Литмир - Электронная Библиотека
Содержание  
A
A

Пока в очередной раз расписывали радиограмму, я вспомнил о запасах электричества. Яблокова возникла сама.

— У нас есть еще один-два витка, не более! Потом автоматом перейдем на резервную батарею. Это максимум еще три витка…

Я заверил, что перехода на резервную батарею не допустим.

Снова начался сеанс связи.

Гагарин передает:

—Ручную ориентацию по бегу Земли осуществить в 5 часов на светлой части, развернуться на 180 градусов для ориентации по-посадочному. Перед входом в тень включить стабилизацию на гироскопах КИ-38. При выходе из тени вручную подправить ориентацию. Так держать! В 5 часов 57 минут 15 секунд включить СКД. Расчетное время работы двигателя 150 секунд. После 150, если нет выключения от интегратора, выключить двигатель вручную.

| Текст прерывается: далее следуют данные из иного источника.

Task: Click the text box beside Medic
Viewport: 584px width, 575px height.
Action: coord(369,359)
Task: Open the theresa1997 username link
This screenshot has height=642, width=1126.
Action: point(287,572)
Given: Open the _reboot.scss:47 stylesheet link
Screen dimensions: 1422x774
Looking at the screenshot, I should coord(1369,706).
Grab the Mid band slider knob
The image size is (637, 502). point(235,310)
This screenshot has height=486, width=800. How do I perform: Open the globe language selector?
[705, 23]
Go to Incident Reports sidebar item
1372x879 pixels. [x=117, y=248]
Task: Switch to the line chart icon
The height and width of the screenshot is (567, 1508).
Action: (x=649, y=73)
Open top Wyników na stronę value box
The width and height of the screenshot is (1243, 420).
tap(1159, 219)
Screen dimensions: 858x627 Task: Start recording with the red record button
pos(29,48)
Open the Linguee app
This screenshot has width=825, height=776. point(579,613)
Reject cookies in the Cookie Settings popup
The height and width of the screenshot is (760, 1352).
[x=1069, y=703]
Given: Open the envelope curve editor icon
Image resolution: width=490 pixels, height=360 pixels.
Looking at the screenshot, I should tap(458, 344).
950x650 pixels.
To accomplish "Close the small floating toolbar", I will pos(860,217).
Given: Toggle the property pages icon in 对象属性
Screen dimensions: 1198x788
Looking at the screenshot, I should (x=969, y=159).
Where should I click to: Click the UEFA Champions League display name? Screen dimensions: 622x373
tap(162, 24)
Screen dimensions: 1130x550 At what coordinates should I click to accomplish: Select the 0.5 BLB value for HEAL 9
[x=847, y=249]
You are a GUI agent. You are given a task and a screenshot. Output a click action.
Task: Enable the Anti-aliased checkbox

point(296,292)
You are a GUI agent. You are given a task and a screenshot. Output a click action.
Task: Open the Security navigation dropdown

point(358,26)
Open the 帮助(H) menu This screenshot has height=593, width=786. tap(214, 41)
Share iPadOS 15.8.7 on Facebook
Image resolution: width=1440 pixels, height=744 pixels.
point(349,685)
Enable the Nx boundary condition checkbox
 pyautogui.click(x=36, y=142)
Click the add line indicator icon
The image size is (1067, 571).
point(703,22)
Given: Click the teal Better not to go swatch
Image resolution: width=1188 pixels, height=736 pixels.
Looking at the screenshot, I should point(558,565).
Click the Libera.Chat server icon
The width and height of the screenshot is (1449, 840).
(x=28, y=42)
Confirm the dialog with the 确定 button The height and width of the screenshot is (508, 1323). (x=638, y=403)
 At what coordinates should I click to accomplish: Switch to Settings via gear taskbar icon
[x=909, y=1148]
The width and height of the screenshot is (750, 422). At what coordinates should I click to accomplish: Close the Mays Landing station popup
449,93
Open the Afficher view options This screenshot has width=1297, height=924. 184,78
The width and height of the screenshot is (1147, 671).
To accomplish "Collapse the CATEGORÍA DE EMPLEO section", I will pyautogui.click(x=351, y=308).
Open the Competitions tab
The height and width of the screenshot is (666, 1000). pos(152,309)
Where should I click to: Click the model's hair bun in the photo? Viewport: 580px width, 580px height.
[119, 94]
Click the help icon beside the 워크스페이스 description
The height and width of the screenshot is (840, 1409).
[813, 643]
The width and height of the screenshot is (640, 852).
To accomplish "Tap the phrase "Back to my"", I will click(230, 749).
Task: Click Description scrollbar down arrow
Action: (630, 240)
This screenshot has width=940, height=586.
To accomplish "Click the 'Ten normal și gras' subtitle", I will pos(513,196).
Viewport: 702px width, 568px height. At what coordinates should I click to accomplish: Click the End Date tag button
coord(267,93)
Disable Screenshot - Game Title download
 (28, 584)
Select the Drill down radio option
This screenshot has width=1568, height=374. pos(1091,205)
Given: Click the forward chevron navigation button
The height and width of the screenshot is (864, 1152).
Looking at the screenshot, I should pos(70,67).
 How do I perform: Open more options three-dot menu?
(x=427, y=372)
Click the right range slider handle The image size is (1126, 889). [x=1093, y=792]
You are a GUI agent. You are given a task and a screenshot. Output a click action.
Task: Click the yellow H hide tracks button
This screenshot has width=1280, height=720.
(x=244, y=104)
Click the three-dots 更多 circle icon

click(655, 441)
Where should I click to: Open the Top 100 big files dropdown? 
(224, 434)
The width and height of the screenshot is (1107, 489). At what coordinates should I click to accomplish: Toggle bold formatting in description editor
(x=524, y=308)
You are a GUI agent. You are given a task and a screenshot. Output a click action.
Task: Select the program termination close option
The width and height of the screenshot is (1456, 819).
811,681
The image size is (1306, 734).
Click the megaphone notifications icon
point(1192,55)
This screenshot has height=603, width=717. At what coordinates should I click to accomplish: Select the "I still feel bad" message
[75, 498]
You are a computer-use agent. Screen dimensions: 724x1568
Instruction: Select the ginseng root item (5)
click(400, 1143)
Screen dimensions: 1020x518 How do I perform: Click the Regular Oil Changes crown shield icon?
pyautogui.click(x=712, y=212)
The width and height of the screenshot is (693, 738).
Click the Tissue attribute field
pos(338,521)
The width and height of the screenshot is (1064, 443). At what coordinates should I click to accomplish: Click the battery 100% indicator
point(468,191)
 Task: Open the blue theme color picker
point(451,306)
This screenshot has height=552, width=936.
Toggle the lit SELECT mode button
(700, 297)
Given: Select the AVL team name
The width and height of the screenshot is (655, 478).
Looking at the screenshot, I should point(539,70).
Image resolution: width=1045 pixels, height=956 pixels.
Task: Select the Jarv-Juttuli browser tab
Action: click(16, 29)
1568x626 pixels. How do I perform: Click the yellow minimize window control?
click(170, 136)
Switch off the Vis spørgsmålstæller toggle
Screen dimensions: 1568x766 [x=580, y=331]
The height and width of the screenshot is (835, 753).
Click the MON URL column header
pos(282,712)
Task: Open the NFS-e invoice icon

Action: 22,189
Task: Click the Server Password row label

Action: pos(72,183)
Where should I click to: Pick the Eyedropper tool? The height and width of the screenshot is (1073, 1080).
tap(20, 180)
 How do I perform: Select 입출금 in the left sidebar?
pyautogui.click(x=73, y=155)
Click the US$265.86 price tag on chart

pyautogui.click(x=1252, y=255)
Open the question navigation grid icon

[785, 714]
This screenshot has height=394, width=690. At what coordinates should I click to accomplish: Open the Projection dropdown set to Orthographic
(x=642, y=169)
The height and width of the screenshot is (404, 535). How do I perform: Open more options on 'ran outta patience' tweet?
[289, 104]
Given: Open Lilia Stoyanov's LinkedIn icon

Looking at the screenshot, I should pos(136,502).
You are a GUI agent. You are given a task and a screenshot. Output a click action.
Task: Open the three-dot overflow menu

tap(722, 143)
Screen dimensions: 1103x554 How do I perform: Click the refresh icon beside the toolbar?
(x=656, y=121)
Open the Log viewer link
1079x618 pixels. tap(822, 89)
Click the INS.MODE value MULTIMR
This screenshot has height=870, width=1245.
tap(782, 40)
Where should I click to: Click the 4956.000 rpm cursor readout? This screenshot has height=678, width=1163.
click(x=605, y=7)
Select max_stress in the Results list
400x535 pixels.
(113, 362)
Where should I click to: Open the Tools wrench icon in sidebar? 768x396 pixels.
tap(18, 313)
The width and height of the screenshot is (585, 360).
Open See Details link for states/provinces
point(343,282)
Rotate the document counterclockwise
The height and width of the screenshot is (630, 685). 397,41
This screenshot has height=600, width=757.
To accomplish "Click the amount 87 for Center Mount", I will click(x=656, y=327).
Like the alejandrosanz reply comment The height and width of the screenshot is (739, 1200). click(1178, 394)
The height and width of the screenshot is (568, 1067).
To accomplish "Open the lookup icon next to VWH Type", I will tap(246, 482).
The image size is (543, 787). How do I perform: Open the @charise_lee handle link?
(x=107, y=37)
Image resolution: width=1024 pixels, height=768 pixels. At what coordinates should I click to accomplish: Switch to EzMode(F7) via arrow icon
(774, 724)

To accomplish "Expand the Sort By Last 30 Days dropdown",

Комаров все понял. На такой вариант посадки космонавты не тренировались. Мы его придумали от безысходности после 16-го витка. Но Комаров не только все понял, но и точно выполнил.

Последний доклад Комарова уже на посадочном витке мы прослушивали с трудом — прошло разделение. Передача шла через щелевую антенну спускаемого аппарата.

— Двигатель проработал 146 секунд. Выключение прошло в 5 часов 59 минут 38,5 секунды. В 6 часов 14 минут 9 секунд прошла команда «Авария-2».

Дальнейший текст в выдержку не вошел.